Will ‘Little England’ Or ‘Global Britain’ Prevail In 2021? – OpEd
By Arab News
By Andrew Hammond*
Whether “Global Britain” or “Little England” becomes the more powerful political narrative across the UK post-Brexit will help define the country’s politics in 2021 and beyond.
There were diverse and sometimes divergent views expressed by people voting to exit the EU. Some more isolationist leave voters focused on the costs and constraints of EU membership, including the issue of UK financial contributions to the budget of Brussels, which could now be redirected to domestic ends.
However, other Brexiteers voted for a quite different vision of a buccaneering hyper-global UK that could now double-down with countries outside the EU. If Prime Minister Boris Johnson gets his way, it will be this Global Britain narrative in the ascendancy in 2021 by showcasing the nation’s continued international leadership.

### PROMPT A
In the op-ed on Brexit, whose way would put the Global Britain narrative in the ascendancy in 2021?
### PROMPT B
Please reproduce the op-ed on Brexit from "There were diverse" up to and including "continued international leadership.".

### DATA
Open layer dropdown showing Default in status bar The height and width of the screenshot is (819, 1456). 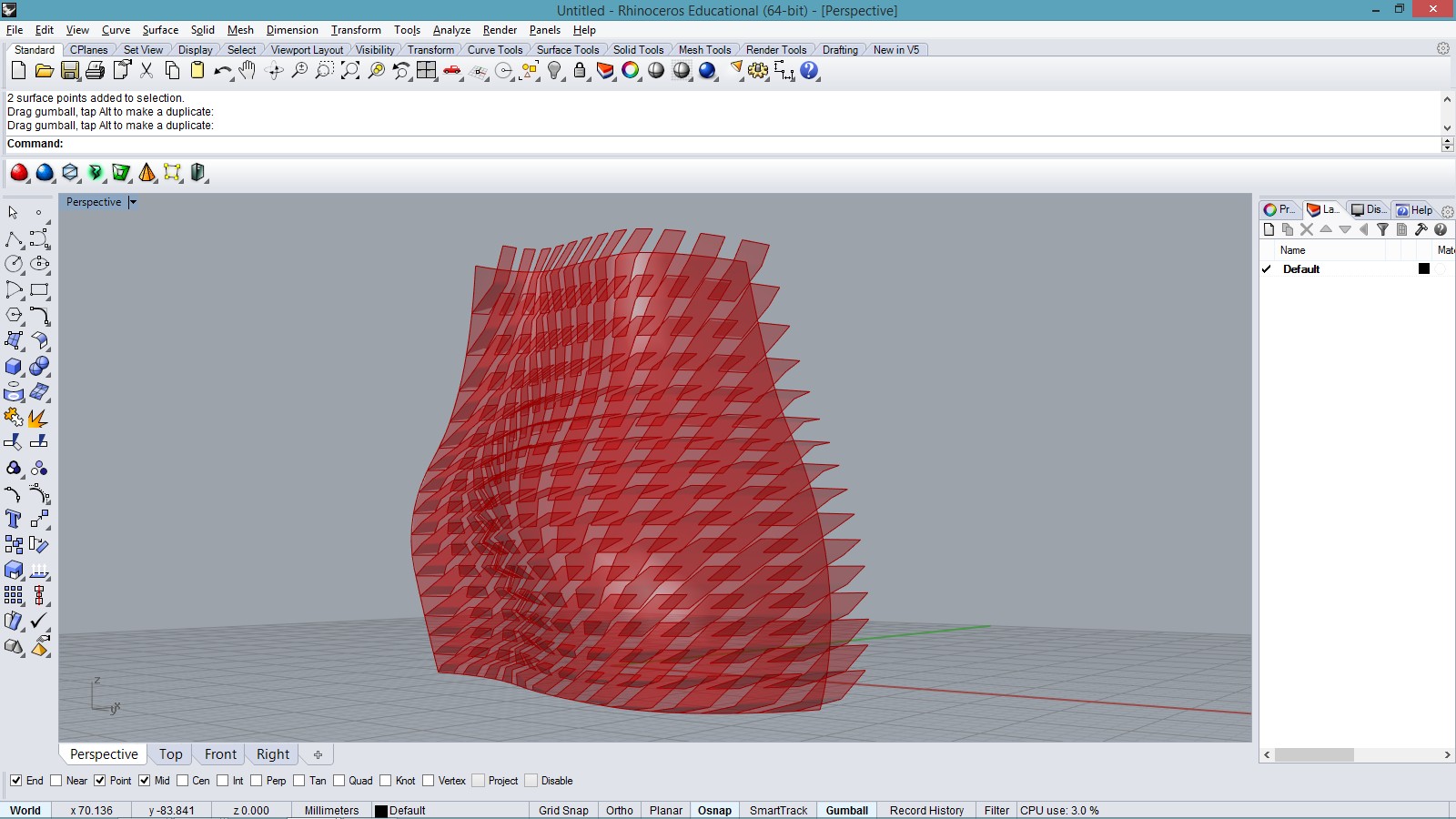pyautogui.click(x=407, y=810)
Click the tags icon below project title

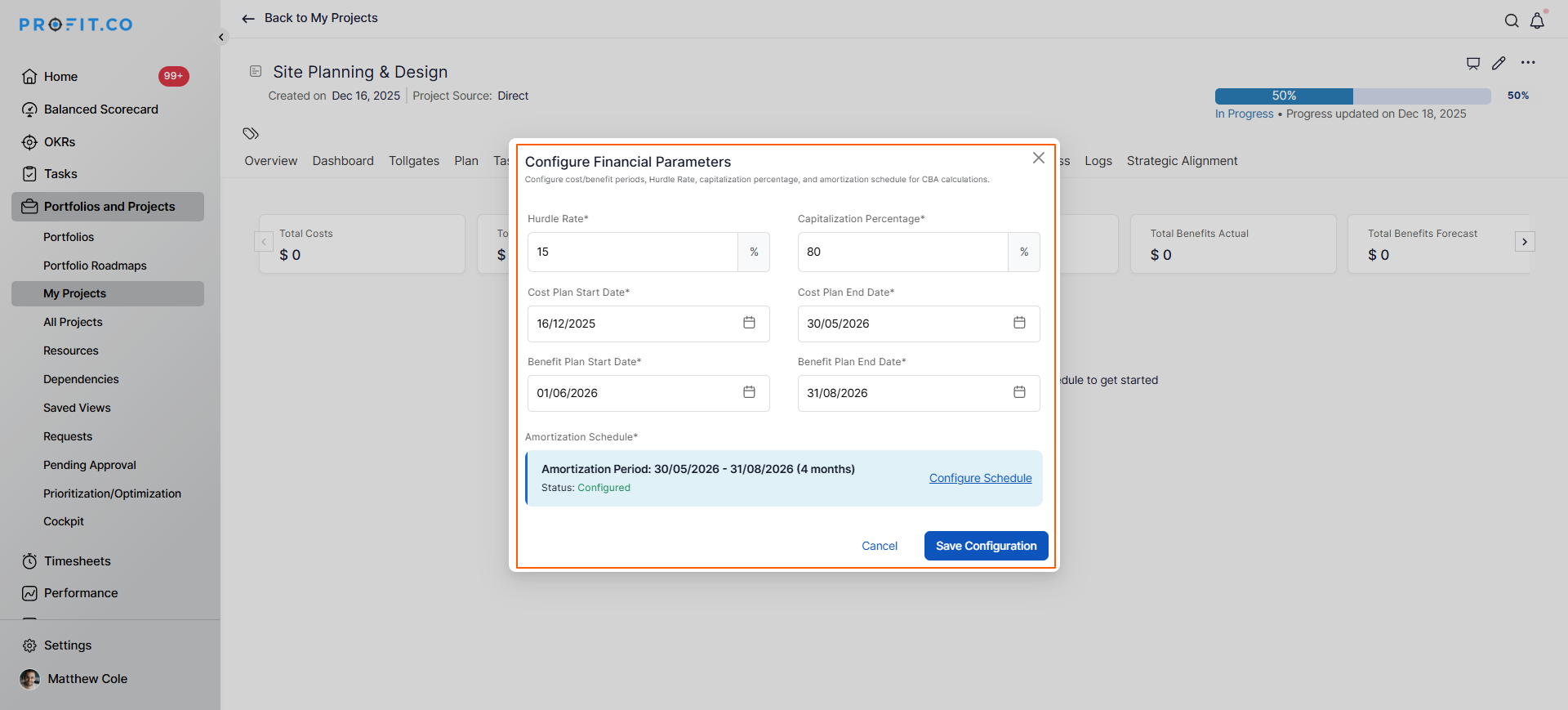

### WRITTEN REPLY A
Prime Minister Boris Johnson's.

### WRITTEN REPLY B
There were diverse and sometimes divergent views expressed by people voting to exit the EU. Some more isolationist leave voters focused on the costs and constraints of EU membership, including the issue of UK financial contributions to the budget of Brussels, which could now be redirected to domestic ends.
However, other Brexiteers voted for a quite different vision of a buccaneering hyper-global UK that could now double-down with countries outside the EU. If Prime Minister Boris Johnson gets his way, it will be this Global Britain narrative in the ascendancy in 2021 by showcasing the nation’s continued international leadership.